■ Text passage ■
--- START ---
A further telephone conversation took place between Joyce and Dworak on 25 October. Dworak asked Joyce if she could have a phased return to work and undertake ground duties while she waited for surgery. However, Joyce said that as Dworak was not medically certified as fit for flight attendant work, Ryanair would not bring her back to work. 

Dworak attended an in-person meeting with Sharon McAleer, another HR officer, on 1 November and asked if she could return to work on ground duties only. She brought a statement of fitness to work from her British GP, which recommended a phased return to work, altered hours and amended duties. 

Dworak was advised at this meeting to focus on her health and recovery, and was told McAleer “would look into her request once her doctor advised she was fit to return to work”. 

On 14 November, Dworak wrote to Joyce reiterating her wish to return to work, and Joyce replied the next day advising that a role of base supervisor at Stansted was available but would require her to fly as well as undertake ground duties. 

Dworak wrote to Joyce on 11 December advising she was diagnosed as fit for work only for ground duties, but the tribunal heard there was no response to this letter. 

Dworak wrote again to Joyce on 29 December explaining she was fit for work and would present herself on 3 January 2018. The day she was due to return, McAleer called Dworak to say there were no ground duties available at Stansted. 

At this time, Dworak was told she was “free to check” the careers section on the Ryanair website. McAleer also said Dworak’s occupational sickness benefit and statutory sick pay would be ending soon. 

Dworak wrote to McAleer on 5 January saying she had seen a position of cash office support operative, which she highlighted could amount to suitable alternative employment. Dworak reported for work on 6 and 8 January to undertake administrative tasks, but was told on both days to return home as there was “no work available” for her.

McAleer wrote to Dworak on 11 January saying it was “unreasonable” for her to expect Ryanair “could create a ground-based job for you where one simply does not exist” and that she would have to apply for the cash office support role through the application form as Ryanair “cannot ‘allocate’ this position”. 

As a result, Dworak lodged a grievance the following day, which was not acknowledged. She resubmitted her grievance on 10 February stating Ryanair had breached the Equality Act by failing to carry out a risk assessment, make reasonable adjustments or consider other roles for her within the business. 

The tribunal found the grievance outcome, which was sent to Dworak on 11 April, ignored the complaints that Ryanair had failed to recognise she had a disability and was thereby protected by equality legislation.
--- END ---
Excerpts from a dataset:
--- START ---
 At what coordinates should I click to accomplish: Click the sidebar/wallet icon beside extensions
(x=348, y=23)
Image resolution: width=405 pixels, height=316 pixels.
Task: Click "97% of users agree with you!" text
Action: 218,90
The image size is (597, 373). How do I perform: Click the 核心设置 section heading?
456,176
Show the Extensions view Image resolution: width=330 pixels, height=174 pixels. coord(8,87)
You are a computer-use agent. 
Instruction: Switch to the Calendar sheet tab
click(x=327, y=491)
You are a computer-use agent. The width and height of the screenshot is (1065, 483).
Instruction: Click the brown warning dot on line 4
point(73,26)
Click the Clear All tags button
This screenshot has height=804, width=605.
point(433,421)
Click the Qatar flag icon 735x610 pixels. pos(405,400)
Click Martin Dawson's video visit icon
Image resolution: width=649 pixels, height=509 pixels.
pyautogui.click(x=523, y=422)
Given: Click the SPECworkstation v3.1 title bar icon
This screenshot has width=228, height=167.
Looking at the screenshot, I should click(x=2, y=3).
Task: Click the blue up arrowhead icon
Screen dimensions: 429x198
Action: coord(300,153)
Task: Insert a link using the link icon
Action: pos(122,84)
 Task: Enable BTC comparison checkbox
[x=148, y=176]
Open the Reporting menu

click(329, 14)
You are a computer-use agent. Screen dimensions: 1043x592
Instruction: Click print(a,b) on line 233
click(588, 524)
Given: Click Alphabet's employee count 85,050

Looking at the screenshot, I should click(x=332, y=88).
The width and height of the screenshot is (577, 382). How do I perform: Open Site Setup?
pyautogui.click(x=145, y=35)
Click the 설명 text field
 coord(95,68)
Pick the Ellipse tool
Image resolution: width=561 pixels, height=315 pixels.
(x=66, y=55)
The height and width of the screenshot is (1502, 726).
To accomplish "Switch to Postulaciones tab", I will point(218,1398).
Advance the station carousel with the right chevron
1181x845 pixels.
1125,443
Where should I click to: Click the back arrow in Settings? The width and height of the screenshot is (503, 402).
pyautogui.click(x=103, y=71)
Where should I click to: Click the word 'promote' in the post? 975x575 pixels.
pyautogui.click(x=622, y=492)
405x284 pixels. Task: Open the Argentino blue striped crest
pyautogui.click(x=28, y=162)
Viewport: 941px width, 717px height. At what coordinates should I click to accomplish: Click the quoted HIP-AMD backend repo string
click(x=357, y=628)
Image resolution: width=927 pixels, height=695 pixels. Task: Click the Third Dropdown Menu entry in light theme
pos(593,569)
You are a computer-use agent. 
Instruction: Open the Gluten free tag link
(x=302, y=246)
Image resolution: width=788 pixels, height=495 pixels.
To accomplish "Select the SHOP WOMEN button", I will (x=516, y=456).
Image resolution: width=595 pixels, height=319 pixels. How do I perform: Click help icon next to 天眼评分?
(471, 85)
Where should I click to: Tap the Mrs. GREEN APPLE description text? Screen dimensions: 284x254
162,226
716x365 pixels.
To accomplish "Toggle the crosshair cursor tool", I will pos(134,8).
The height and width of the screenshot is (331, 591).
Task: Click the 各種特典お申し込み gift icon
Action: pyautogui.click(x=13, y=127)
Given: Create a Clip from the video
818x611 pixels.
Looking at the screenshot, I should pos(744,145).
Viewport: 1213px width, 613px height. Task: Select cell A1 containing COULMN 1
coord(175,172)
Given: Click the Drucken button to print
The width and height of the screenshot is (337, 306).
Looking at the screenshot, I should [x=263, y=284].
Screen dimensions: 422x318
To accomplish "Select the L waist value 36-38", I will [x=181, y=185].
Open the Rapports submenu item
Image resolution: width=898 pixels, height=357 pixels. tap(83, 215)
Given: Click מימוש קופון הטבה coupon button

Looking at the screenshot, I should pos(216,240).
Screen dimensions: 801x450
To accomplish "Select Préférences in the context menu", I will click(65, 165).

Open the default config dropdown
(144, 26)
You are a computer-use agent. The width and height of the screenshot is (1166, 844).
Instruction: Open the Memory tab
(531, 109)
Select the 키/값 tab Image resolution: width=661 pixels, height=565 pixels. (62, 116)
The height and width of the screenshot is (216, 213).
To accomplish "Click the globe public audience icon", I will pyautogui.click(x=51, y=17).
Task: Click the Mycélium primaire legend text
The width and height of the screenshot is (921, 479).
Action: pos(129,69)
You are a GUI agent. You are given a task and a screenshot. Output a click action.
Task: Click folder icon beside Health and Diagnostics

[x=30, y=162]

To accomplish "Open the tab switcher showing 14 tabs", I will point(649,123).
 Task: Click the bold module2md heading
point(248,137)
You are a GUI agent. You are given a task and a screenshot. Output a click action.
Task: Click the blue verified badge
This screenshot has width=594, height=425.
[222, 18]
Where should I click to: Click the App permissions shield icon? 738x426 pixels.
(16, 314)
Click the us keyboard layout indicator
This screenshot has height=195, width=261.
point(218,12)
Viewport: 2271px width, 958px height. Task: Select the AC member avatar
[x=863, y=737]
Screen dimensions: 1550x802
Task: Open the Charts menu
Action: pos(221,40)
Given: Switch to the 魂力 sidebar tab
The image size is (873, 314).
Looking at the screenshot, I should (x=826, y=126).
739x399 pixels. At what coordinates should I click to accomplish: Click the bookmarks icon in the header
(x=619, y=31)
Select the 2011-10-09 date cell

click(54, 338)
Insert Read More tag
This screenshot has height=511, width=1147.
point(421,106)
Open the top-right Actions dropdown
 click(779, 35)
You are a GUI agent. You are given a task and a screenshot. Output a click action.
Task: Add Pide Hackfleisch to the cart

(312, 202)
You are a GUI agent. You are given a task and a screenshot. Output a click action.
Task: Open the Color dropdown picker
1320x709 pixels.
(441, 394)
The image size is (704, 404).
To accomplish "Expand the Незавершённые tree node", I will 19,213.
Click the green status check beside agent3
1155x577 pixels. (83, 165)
--- END ---
■ Work to complete ■
a – According to the Ryanair excerpt, what role did Joyce say was available at Stansted when she replied to Dworak's 14 November letter?
b – Do these statements agree with the Ryanair excerpt? (i) The tribunal heard that Dworak's 11 December letter got no response. (ii) Ryanair acknowledged the first grievance Dworak lodged. (iii) When McAleer called Dworak on the day she was due to return, she said ground duties were available at Stansted. Answer yes or no for each, quoting the deciding words from the excerpt.

■ Task solutions ■
a – A base supervisor role, which would require Dworak to fly as well as undertake ground duties.

b –
(i) Yes: "the tribunal heard there was no response to this letter"
(ii) No: "which was not acknowledged"
(iii) No: "McAleer called Dworak to say there were no ground duties available at Stansted"